**PROBLEM DETAILS:**
Copy out each line of the entries below in which the string "icon" appears.
+++ SUPPLIED MATERIAL +++
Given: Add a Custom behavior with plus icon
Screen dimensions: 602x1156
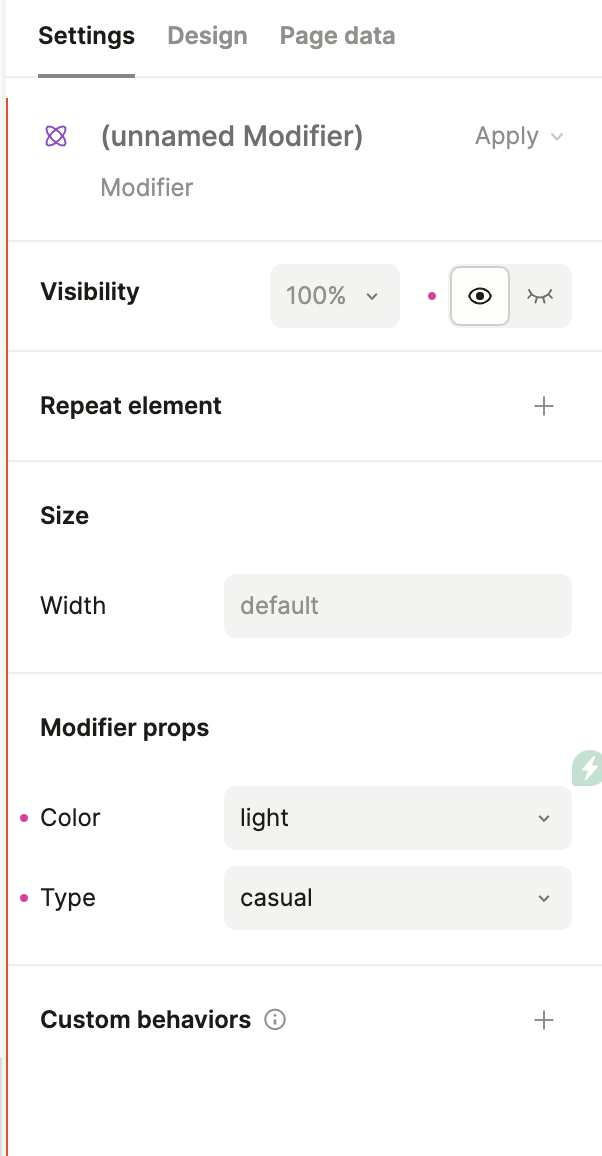Looking at the screenshot, I should pyautogui.click(x=544, y=1020).
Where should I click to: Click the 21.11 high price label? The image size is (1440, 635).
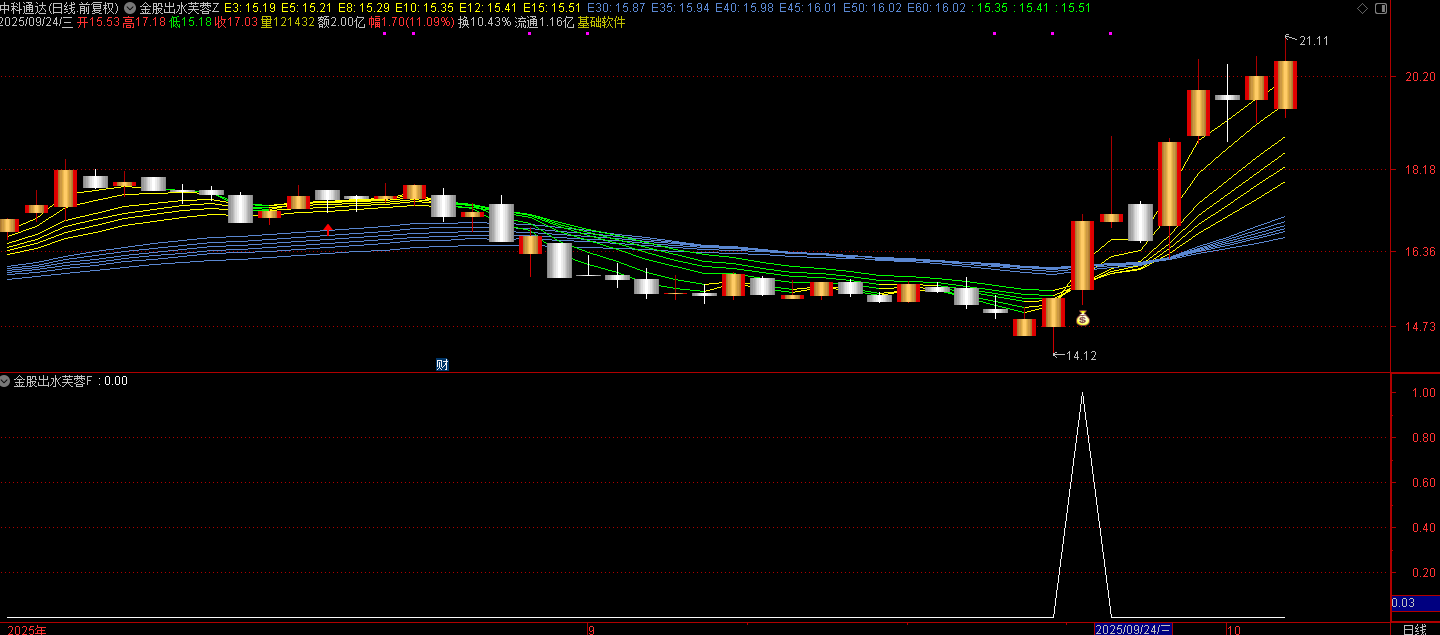pos(1313,41)
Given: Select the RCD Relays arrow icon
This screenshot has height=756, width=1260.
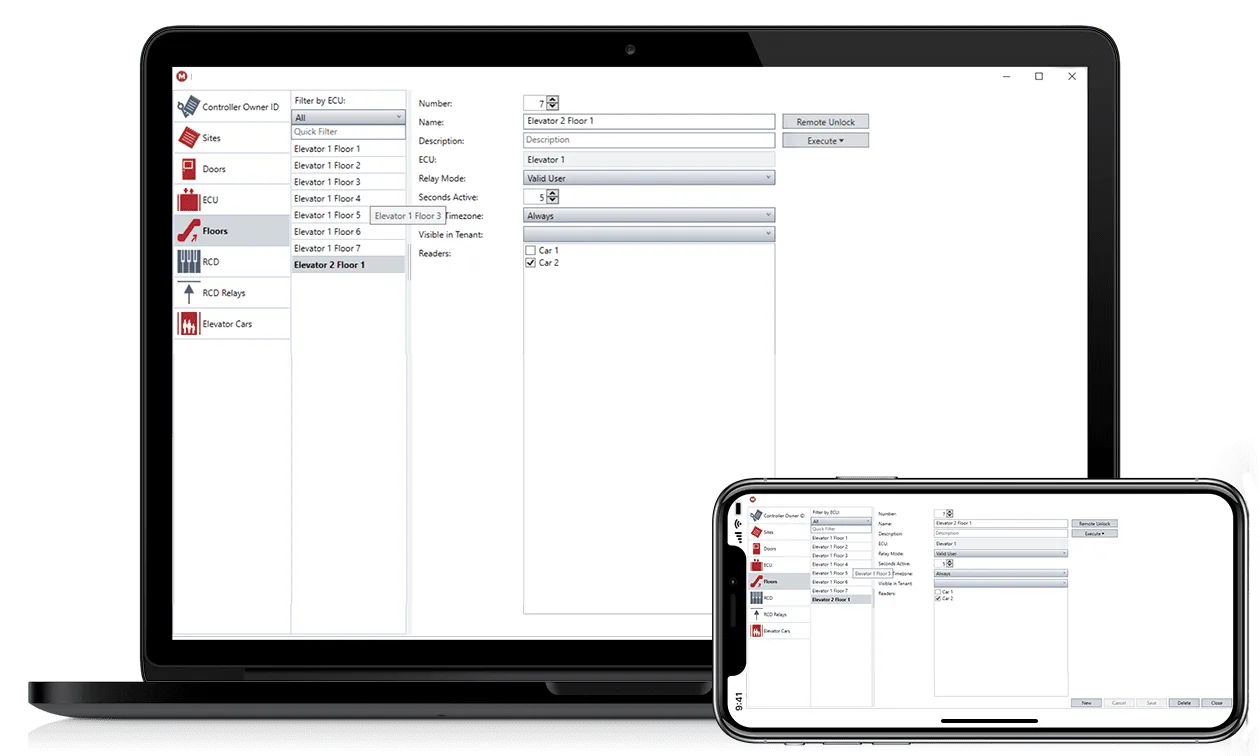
+++
**ANSWER SPACE:**
Given: Add a Custom behavior with plus icon
Given: Select the RCD Relays arrow icon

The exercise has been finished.